# Action item
In the entries that follow, which lines hold the string "dimensions"? List them.

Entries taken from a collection
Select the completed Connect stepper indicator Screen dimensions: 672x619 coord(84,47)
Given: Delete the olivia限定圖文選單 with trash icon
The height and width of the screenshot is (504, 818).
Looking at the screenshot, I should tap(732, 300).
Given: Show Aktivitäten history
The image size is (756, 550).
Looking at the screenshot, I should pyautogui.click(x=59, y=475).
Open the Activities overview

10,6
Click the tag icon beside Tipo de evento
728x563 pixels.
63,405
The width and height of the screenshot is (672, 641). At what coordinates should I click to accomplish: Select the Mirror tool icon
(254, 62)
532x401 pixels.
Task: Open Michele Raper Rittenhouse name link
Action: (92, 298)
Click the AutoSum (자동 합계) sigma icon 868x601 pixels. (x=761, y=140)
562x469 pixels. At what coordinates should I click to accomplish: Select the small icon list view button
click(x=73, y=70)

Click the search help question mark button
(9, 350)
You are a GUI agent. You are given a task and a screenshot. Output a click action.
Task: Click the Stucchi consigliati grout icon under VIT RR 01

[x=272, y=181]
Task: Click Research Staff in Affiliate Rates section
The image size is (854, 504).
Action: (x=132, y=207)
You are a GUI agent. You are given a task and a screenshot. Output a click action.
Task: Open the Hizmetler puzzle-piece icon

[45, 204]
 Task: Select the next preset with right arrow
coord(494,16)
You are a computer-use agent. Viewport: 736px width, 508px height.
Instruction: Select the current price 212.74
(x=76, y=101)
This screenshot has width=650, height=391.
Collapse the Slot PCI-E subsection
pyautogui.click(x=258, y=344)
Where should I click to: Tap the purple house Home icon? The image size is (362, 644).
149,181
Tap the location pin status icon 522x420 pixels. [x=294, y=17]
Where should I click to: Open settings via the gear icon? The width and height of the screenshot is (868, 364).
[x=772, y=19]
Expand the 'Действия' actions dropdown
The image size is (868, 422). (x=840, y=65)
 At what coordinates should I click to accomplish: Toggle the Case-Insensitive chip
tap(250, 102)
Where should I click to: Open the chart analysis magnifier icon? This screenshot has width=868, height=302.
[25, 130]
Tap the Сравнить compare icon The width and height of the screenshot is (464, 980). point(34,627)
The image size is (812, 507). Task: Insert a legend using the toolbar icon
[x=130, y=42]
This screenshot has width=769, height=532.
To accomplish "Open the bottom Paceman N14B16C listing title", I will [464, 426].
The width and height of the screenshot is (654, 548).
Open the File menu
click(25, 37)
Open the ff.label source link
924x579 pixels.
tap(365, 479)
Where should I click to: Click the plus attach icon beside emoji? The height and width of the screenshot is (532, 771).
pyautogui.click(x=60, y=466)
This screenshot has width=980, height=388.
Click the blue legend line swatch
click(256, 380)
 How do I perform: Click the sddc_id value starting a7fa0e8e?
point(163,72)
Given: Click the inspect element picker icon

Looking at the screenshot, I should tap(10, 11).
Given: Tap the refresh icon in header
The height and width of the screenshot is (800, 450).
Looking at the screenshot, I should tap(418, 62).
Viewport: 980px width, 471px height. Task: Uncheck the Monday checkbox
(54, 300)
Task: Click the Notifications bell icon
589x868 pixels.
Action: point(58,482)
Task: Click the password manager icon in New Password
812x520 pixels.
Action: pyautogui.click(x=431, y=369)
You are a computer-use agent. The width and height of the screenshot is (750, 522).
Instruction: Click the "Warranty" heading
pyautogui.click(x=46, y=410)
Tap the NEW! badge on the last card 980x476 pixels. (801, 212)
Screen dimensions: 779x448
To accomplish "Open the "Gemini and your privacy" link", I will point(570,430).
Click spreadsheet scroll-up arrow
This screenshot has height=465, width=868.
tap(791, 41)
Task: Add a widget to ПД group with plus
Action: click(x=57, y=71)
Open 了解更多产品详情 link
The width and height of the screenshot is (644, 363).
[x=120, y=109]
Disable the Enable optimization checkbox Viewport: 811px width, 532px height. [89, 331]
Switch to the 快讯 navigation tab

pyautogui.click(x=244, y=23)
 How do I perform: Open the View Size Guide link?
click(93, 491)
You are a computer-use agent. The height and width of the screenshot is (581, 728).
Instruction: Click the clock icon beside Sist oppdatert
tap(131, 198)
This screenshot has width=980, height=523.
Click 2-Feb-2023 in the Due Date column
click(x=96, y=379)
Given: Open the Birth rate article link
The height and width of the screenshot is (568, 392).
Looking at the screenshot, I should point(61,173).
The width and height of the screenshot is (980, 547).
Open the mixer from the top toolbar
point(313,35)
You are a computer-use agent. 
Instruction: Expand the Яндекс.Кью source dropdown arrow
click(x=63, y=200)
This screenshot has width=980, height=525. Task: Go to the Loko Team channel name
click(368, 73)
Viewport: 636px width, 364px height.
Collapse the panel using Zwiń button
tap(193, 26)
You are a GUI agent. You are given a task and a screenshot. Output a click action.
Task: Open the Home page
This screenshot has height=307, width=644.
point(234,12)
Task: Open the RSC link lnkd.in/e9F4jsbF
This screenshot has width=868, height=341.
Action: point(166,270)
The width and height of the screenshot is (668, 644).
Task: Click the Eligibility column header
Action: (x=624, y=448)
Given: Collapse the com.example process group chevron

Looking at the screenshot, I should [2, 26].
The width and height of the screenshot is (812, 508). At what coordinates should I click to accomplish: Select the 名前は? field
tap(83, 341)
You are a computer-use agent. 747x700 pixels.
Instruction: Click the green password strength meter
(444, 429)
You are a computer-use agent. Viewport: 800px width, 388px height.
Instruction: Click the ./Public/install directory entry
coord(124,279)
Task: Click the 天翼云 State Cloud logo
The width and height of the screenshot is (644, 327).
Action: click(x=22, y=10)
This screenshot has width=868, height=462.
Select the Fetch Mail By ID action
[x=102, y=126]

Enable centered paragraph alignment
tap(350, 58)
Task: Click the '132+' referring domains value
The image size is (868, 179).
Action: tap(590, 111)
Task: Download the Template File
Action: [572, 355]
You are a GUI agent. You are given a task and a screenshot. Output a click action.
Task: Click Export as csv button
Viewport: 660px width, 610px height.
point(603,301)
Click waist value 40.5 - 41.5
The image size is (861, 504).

# Answer space
Select the completed Connect stepper indicator Screen dimensions: 672x619 coord(84,47)
Screen dimensions: 779x448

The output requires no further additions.